How to Tailor Voice and Text with the Voiceflow Locale Variable

Level: Intermediate

This tutorial introduces the new Voiceflow locale variable, and a technique for using it to control which voice and text are used. The locale variable makes it possible to detect a user’s language and region, and use this for tailoring the interaction.

This tutorial assumes you are familiar with the basics of creating Alexa skills using Voiceflow. If not, review the prerequisites and try some of the introductory tutorials noted in the next section.

Prerequisites for Beginners

If you haven’t developed an Amazon Alexa skill before, or haven’t used Voiceflow, the following are recommended as prerequisites:

  1. Set up an Amazon Developer account. It is free:

Amazon Alexa Developer Home Page

2. Set up a Voiceflow Account. They offer a generous free tier from which you can design, develop and publish Amazon Alexa skills:

Voiceflow Home Page

3. Try some of the Voiceflow University tutorials and practice making a skill or two. There is an introductory video series, along with extensive reference documentation.

Voiceflow University

Voiceflow Basics Tutorial Series

4. Join the Voiceflow User’s Group on Facebook. The community is very supportive should you have questions or issues when building skills, as well as a lot of tips, techniques and camaraderie.

Voiceflow Facebook Community

Introduction

The locale property in an Amazon Alexa skill identifies the region and language preference of a customer.

For example, a customer may be in the U.S. and prefers to use English when talking with Alexa. Likewise, a customer may be in the U.K, and also use English when talking with Alexa. The difference, however is that accents, the voice used and word choices can be different.

In Voiceflow, the locale property is now available in the form of a global variable when building skills. This makes it possible to refine how a skill interacts with the user based on their region and language preferences.
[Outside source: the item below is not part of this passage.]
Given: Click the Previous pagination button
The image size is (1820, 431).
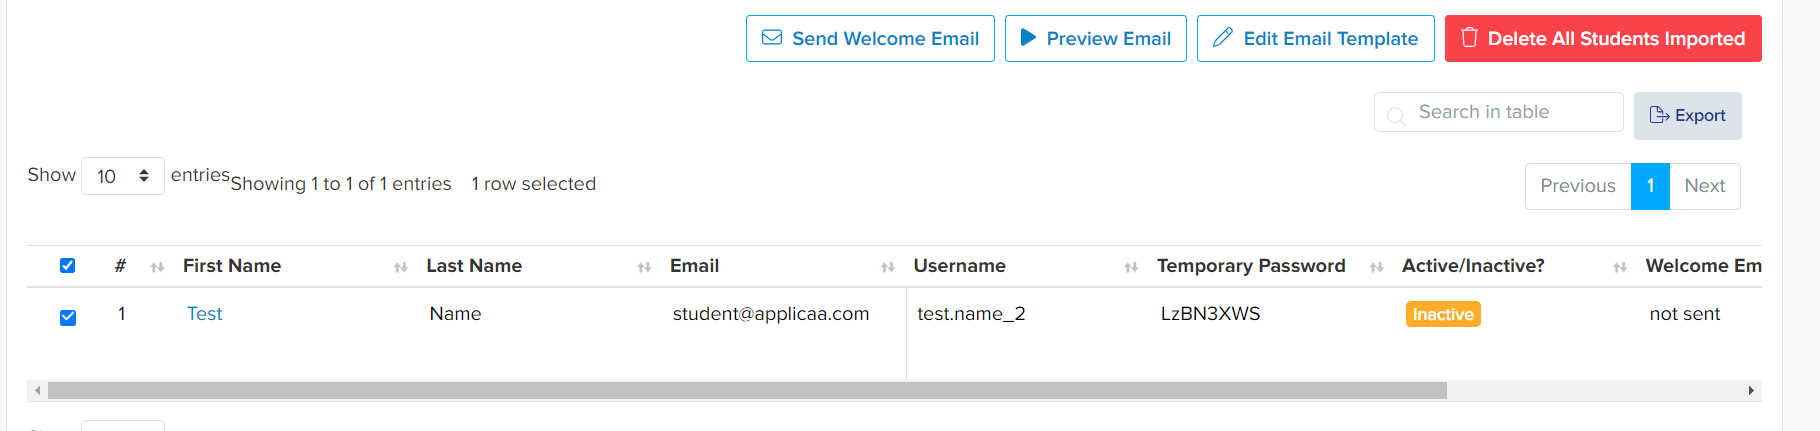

Here are some example aspects of your skill that you can control using the locale variable:

  • Which sub flows are run.
  • Which APIs are called when retrieving data.
  • Which Alexa Polly Voice is used.
  • Which SSML tags are used.
  • How variables are populated.
  • Which text is spoken.
  • Which units of measure are used.
  • Which currency type is used.
  • Which audio clips are played.

This tutorial illustrates how to use the Voiceflow locale variable for two regional alternatives, namely voice options and several alternate word options for English – US users versus English – UK users.

Locale Property, Valid Values

The locale property is an individual user’s geographical region and language preference. It is associated with a customer’s account, and is included in the request sent by Alexa when accessing your Alexa skills.

The following quote from the Amazon reference documentation illustrates the relationship between users, their devices, and your Alexa skills:

“Users who interact with Alexa in a particular language can use skills that support that language. For example, a user might set their Alexa device to use German. That user can enable and use any published skills available in their region that support German.”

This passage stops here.